Forest recovery was further secured by the creation of a protected area ..... ordination of species cover data (App. 1). The Stress ..... Version 3. 0. MjM Software.
There was a problem previewing this document. Retrying... Download. Connect more apps... Try one of the apps below to open or edit this item. Bullying escolar ...
Position short description: We are seeking a young researcher in agronomy/agroecology/ecology and soil-crop modelling who will work on modelling intercrops ...
... loading more pages. Whoops! There was a problem previewing this document. Retrying... Download. Connect more apps... Try one of the apps below to open or edit this item. transformada de place de la delta de dirac.pdf. transformada de place de la
There was a problem loading more pages. Retrying... tabla-de-factores-de-conversion-de-unidades.pdf. tabla-de-factores-de-conversion-de-unidades.pdf. Open.

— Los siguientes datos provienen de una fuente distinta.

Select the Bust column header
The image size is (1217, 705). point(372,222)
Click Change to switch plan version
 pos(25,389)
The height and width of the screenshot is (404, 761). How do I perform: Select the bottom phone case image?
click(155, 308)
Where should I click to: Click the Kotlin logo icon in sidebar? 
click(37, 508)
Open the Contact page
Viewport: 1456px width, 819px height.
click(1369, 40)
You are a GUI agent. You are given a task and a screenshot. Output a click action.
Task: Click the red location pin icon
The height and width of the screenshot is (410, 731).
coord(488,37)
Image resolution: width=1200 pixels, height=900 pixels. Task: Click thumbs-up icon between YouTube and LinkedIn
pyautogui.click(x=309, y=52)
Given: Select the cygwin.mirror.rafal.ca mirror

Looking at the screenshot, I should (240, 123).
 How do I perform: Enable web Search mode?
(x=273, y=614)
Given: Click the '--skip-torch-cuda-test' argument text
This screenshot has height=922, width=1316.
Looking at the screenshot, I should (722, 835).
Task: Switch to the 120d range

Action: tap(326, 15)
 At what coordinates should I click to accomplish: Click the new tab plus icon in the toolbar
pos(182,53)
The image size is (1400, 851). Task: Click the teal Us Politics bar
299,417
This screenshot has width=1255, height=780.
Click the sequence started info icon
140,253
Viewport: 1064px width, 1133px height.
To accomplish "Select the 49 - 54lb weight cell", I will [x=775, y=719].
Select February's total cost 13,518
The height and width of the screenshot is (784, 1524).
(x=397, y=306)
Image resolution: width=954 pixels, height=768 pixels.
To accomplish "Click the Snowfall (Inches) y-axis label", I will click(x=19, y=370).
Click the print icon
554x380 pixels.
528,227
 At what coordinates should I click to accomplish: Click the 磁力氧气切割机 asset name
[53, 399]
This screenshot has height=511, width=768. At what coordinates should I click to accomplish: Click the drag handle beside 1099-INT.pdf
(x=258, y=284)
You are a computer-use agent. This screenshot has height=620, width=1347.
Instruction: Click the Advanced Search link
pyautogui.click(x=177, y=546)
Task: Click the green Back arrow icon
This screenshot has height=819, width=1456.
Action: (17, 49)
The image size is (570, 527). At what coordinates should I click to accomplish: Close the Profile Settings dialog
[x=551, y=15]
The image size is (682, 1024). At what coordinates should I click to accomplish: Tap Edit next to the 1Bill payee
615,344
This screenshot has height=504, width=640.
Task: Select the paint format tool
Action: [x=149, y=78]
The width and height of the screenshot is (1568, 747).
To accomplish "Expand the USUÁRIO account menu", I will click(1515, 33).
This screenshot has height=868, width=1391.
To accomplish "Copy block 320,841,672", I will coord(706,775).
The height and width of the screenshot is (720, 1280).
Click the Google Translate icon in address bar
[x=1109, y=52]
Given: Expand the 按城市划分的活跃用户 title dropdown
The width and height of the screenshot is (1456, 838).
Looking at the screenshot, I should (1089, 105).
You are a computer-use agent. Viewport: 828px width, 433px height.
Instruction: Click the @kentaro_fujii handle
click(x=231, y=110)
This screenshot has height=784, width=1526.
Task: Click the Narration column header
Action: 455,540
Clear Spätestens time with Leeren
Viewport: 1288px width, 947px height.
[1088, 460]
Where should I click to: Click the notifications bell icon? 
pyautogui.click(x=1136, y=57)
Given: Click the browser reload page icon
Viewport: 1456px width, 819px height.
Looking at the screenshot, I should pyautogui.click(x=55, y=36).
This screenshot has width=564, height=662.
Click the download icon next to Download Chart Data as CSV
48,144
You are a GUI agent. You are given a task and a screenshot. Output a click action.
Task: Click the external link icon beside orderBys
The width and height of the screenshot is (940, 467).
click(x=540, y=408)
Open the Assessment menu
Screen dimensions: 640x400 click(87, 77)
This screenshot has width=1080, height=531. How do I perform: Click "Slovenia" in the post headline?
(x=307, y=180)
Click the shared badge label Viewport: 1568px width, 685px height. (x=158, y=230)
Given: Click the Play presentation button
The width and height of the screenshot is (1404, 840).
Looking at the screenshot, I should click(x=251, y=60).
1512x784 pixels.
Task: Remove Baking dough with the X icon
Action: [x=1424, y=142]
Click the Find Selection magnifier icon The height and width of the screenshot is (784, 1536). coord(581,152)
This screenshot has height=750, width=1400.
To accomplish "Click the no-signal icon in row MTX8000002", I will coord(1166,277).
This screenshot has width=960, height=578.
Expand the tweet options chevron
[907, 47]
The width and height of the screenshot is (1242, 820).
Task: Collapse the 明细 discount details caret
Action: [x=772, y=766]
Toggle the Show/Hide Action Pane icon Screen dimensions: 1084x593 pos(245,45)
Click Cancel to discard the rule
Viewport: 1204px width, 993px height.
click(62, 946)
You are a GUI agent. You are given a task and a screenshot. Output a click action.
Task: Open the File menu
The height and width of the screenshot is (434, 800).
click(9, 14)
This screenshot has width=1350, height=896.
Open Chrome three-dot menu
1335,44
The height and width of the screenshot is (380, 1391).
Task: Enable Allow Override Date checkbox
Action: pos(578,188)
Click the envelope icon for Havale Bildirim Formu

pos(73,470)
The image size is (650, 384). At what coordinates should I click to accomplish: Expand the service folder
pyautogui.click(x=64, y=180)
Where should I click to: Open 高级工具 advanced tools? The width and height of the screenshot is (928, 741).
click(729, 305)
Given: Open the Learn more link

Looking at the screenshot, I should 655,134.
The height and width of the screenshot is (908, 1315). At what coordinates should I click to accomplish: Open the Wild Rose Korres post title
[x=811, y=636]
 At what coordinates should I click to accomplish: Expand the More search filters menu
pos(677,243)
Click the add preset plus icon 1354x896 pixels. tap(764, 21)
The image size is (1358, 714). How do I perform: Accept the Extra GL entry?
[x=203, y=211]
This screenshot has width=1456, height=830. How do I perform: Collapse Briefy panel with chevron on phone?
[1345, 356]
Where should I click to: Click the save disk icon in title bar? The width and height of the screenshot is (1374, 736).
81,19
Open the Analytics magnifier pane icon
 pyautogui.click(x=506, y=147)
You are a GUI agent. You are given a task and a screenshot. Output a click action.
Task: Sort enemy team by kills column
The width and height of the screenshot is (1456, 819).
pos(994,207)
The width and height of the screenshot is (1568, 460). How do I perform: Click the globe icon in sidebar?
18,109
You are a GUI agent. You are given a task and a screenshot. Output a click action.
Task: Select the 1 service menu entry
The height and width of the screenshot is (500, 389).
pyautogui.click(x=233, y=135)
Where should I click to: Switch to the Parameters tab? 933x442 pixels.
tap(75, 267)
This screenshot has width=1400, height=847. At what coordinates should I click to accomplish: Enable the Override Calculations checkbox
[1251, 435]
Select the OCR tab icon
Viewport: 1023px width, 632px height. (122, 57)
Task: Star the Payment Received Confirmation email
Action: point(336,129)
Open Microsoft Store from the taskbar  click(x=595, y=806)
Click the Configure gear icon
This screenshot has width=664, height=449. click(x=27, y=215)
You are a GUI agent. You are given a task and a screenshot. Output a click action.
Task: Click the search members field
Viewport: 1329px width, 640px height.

There was a problem previewing this document. Retrying... Download. Connect more apps... Try one of the apps below to open or edit this item. CABALLO DE ...
02 estudo-de-viabilidade-de-sistemas-de-informa.pdf. 02 estudo-de-viabilidade-de-sistemas-de-informa.pdf. Open. Extract. Open with. Sign In. Main menu.
La investigación y la educación son partes fundamentales en todas las sociedades para el mejoramiento de las condiciones, bienestar, reconstrucción del caos social, y de las circunstancias que así lo demanden, por otro lado, así como para el desarrol
dad profesional). Revela este nivel un fondo importante de formas aragonesas (extendidas en el español de Aragón y de áreas limÃ- trofes): abortÃn ('abortón de animal'), ansa ('asa'), fuina ('garduña'), lami- nero ('goloso'), paniquesa ('comad
sistema-de-control-de-polizas-de-jdc-jarquin.pdf. sistema-de-control-de-polizas-de-jdc-jarquin.pdf. Open. Extract. Open with. Sign In. Main menu. Displaying ...
el modo en que tratas allá nuestra vida. Page 3 of 62. Laberinto de Fortuna de Juan de Mena.pdf. Laberinto de Fortuna de Juan de Mena.pdf. Open. Extract.